Capital market watchdog, Securities and Exchange Board of India (SEBI ) has reiterated its reservations over retail investors being charged higher expense fees as compared with what institutions are asked to pay for the same product.
In its recent communication to fund houses, the regulator had expressed displeasure over the practice of mutual funds in giving institutional investors an advantage over retail clients.
Mutual funds offer two versions or plans - institutional and retail - of the same scheme to ensure that the retail investor is spared the pain in case of withdrawal of money by the dominant institution. Though the portfolio of stocks constituting the schemes is the same for both plans, sometimes institutional plans fetch higher returns than retail plans.
The discrepancy arises from the so-called expense ratio covering fund management fees and marketing expenses which is higher for retail plans according to industry professionals.
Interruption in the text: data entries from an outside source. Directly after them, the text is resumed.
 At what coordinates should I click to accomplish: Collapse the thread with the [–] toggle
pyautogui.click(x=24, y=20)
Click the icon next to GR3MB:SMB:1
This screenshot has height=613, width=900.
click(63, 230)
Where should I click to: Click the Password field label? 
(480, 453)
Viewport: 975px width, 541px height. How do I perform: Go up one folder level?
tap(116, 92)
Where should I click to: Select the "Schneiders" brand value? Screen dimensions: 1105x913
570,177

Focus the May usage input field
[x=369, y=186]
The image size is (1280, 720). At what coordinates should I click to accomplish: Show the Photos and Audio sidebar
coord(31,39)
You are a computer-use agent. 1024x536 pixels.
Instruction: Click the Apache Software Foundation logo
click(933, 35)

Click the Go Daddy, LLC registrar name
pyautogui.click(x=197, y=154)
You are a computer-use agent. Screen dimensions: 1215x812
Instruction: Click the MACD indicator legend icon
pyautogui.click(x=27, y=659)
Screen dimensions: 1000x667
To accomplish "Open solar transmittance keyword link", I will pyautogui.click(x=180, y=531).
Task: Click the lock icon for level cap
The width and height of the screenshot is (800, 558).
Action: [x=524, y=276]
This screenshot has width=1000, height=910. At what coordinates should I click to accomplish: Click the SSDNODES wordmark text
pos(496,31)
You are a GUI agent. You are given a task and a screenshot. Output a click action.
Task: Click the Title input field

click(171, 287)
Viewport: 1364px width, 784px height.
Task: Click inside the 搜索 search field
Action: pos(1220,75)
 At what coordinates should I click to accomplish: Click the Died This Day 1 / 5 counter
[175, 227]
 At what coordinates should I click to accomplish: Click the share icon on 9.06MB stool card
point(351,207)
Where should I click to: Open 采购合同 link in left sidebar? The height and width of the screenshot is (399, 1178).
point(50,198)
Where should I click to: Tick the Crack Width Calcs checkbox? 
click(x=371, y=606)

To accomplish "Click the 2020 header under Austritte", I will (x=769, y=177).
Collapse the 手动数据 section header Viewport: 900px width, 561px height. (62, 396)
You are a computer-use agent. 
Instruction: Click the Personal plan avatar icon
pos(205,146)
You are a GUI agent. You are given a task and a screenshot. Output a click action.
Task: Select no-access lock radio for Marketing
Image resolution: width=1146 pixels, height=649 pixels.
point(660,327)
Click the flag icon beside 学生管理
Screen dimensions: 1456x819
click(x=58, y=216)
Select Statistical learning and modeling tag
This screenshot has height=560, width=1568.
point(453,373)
The regulator disapproves of this practice as it amounts to expenses on institutions being subsidised by retail investors. Mutual funds are barred from charging beyond 2.25 per cent in expenses from investors and in the case of retail plans, fund houses usually charge the full amount whereas institutions get a reduction in management fees and marketing expenses which lowers the expense ratio for them.
According to mutual fund industry watchers, the method of charging expense fees in the industry is similar to that of any other services sector.
They say the cost of selling a scheme to a number of individual investors would naturally be higher than to a small number of wealthy investors and there is therefore, nothing wrong in the differential cost structures.